Scott @ loveandgarbage said...


No problem at all - one of the perils of posting and commenting on-line. On my own blog I posted a variety of fake gameshows and TV programmes that I subsequently discovered through google analytics that some people were treating as real programmes.
Sa a private joke between friends blew up somewhat. You never know who's reading.

I've been popping in here for some time via RSS and was taken in (but then I'm a 30-something fascinated by radio comedies from the 50s and 60s).

It sounded too credible, being the very sort of thing that Thackray would have shone in!

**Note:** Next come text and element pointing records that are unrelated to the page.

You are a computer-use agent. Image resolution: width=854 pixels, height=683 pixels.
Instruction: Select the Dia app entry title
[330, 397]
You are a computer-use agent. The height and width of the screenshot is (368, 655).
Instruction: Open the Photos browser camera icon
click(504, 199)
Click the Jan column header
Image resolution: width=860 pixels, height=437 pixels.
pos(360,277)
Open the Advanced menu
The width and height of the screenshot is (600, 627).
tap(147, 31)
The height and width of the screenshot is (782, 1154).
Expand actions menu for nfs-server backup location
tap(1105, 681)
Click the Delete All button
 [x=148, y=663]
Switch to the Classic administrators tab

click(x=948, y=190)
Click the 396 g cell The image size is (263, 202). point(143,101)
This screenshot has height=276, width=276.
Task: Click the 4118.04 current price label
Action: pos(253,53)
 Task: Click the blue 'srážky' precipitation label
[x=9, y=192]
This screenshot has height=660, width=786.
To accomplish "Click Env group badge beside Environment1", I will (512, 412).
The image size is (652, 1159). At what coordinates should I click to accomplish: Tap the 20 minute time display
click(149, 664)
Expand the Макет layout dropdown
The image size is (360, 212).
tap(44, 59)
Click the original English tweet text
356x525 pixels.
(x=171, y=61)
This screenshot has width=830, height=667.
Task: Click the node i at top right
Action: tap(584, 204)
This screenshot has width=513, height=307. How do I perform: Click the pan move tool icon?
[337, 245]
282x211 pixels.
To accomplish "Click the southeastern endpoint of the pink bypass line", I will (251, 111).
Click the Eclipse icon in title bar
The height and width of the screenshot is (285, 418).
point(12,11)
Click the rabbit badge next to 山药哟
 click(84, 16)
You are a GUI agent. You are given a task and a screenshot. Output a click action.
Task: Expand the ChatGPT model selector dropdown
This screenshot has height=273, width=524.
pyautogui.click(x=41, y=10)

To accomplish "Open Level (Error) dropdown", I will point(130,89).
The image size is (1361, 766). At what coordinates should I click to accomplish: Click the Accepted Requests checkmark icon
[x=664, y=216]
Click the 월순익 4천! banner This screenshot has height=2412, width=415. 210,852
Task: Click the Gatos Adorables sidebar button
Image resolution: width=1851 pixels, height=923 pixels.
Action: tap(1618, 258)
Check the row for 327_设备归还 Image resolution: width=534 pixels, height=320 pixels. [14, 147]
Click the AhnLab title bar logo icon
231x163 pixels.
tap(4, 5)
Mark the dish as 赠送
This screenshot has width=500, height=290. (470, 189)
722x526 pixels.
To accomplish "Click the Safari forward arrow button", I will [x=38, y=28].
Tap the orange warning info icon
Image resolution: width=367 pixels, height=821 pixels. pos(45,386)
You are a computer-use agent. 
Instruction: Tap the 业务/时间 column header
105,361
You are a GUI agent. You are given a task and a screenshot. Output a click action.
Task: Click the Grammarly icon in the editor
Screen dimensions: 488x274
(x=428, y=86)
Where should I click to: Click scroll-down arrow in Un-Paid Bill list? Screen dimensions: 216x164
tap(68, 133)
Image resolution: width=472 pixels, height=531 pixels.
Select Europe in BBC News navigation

I'm also a Doctor Who fan, and the point you make forms the basis of a nice little story by Jonathan Morris in one of the Big Finish Short Trips collections (Past tense) where he puts together a previously unheard of Hartnell story "The OUtlaws" about the Doctor and team meeting Robin Hood. It's constructed via entries in the Radio Times, Doctor Who Weekly, the Radio Times 20th anniversary Special, The HUlke-Dicks, Making of Doctor Who programme summaries, Target novelisation &c. Sadly hidden away in one of these BIg Finish short story compilations (and not a strong compilation) it's a comic gem.

My apologies for the misunderstanding.

Best wishes


IZP said...

I like Jonny Morris's stuff a lot. I actually think there are some pretty good stories in Past Tense (even if there's one in there that goes out of its way to contradict all the previous Doctor Who Shakespeare lore I'd had fun mucking with in an earlier Short Trips! Perhaps the peculiar events of Joe Lidster's book closer, reasserts the Shakespeare timeline? Perhaps I need to calm down and accept the Shakespeare timeline has been even further confused since, and perhaps also get less nerdy about the nature of Dr John Dee in the Whoniverse too while I'm at it). Anyhow apologies again and thanks for your understanding.